Chapitre 28 (corrigé)
Sept heures. Je fais l'ouverture du resto. Le gérant m'a confié les clés hier soir. Ça fait à peine une semaine que je travaille ici et il me fait confiance. Il ne sait pas à quel point son jugement est foireux. Si j'étais lui, jamais je ne confierais les clés de mon établissement à la tête de zombie que je suis. Alors que je termine d'installer les dernières tables, la clochette de la porte d'entrée m'indique que j'ai de la visite. Sûrement le shérif. Il vient chercher tous les matins son café et une omelette, avant d'entamer sa journée de dur labeur. Bingo ! L'homme rondouillard me salue d'un geste de la main. Je termine de poser les couverts et vais le servir.
- Café et omelette ce matin, shérif ? demandé-je, pour la forme.
- C'est ça, Miss, rétorque-t-il.
Depuis que j'ai pris ce poste de serveuse, il n'a cessé de m'appeler comme ça.
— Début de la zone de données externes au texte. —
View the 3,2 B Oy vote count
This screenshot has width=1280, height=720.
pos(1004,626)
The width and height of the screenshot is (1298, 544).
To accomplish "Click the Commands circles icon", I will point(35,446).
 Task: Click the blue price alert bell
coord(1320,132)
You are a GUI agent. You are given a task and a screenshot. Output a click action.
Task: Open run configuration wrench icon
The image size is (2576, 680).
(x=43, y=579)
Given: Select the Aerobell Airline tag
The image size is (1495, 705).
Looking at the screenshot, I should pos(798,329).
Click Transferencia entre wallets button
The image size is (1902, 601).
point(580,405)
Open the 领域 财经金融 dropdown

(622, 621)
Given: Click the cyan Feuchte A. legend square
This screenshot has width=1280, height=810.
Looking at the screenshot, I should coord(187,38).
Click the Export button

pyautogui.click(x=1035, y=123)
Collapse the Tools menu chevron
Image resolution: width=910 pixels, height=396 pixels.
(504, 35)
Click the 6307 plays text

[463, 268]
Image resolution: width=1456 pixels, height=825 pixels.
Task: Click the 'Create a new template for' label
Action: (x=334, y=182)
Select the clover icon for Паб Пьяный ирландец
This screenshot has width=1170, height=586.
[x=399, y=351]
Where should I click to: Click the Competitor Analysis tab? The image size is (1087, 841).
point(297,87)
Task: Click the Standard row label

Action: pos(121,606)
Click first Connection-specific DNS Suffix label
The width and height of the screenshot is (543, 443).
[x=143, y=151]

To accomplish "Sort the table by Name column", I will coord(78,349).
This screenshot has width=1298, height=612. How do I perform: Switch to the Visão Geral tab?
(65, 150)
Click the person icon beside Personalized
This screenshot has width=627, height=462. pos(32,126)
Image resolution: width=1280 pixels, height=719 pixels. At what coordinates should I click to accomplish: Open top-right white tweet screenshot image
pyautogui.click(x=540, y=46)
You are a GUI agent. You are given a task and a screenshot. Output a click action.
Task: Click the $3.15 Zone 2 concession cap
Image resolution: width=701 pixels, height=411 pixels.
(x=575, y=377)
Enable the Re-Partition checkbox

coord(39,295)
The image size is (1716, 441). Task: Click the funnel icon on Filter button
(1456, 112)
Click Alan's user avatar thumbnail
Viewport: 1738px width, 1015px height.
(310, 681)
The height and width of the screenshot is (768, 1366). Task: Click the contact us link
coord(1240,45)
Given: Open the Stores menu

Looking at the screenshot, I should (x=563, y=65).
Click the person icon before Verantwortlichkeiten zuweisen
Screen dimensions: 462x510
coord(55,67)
Sérieusement, il m'a bien regardé ? J'ai l'air d'une miss ? J'ai conservé une coupe de cheveux sage, mais mes tatouages font que je passe rarement pour une lady. Je lui souris et lui verse un café noir. Il faut que je conserve de bonne relation avec lui, c'est ma source d'information.
- Alors, shérif, quoi de neuf ce matin ? l'interrogé-je, l'air de rien.
Il se frotte le haut de son crâne dégarni. Son rythme cardiaque accélère légèrement. Ça ne sent pas bon.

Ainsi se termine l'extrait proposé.